Output differences in number of species

Hi,

I am running MetaPhlAn3 on my dataset (from bowtie2 files) and I was hoping you could help me with something I don’t understand.

When I looked at the outputs for a given individual, I do not obtain the same number of microbial species for the different outputs.
For example I obtained 97 species in the “rel_ab_w_read_stats” file and 457 species for the “clade_profiles” file. Why could that be?

I thought this could be because of some filtering but I noticed that some species with high MetaPhlAn score in the “clade_profiles” file are not present in the “rel_ab_w_read_stats” file and on the opposit some species with a low score are present in this “rel_ab_w_read_stats” file.
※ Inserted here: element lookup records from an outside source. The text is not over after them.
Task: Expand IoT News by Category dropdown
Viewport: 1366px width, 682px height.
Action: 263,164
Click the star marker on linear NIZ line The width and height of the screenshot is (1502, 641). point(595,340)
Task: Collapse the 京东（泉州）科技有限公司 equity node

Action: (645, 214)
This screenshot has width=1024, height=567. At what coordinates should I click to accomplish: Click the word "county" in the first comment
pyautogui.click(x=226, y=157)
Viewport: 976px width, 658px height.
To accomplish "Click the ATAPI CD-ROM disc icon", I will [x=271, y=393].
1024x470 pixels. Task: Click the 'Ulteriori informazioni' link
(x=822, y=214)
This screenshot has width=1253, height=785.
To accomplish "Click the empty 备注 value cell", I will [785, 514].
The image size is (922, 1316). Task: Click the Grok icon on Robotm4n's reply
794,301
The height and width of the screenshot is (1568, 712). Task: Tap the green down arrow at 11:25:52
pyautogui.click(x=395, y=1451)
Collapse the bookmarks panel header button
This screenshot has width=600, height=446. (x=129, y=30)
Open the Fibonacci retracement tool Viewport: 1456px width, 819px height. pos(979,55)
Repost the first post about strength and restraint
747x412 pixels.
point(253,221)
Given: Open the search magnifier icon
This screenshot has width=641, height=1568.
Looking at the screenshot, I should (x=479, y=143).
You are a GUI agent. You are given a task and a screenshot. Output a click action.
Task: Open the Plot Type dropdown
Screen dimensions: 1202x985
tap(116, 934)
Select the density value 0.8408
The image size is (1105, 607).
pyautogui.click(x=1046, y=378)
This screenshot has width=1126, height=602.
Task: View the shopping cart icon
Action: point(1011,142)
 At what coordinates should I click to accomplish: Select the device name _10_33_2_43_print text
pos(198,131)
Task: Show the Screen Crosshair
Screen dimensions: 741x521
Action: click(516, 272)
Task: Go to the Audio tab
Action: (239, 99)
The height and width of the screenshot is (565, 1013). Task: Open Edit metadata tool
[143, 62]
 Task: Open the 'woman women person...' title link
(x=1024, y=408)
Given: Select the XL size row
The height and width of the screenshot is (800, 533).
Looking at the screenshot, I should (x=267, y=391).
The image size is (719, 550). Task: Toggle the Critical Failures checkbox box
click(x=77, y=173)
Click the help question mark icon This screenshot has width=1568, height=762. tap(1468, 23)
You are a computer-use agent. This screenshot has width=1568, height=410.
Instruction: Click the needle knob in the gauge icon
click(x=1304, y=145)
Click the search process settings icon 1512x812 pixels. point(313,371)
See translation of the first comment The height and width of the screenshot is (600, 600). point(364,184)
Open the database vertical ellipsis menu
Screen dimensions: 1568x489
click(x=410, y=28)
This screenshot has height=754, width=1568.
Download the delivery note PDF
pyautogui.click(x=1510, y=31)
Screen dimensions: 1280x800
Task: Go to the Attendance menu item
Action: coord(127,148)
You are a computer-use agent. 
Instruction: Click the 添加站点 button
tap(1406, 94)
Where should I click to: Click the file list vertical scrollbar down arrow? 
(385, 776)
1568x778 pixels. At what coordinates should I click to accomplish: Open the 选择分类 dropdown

If you have any explanation for that, I would appreciate it.
Thank you in advance for your answer,
Anthony

Hi Anthony,
Can I ask you if you can upload here the two files so I can have a look at them?

Hi Francesco,
Sorry for being late, here are the files I used:
BAB01__clade_profiles.txt (1.6 MB)
BAB01__relab_rstats.txt (32.4 KB)

Anthony

Hi Anthony,
Thanks for the files. What do you mean with ‘high score’?

The main reason you see a few number species in the rel_ab_w_read_stats file is because clade_profiles shows all the species having at least one marker identified, then, species are reported in rel_ab_w_read_stats only i) if there is enough marker support; ii) species profiled with non-unique markers are reported only if there are enough markers to determine the presence of one species.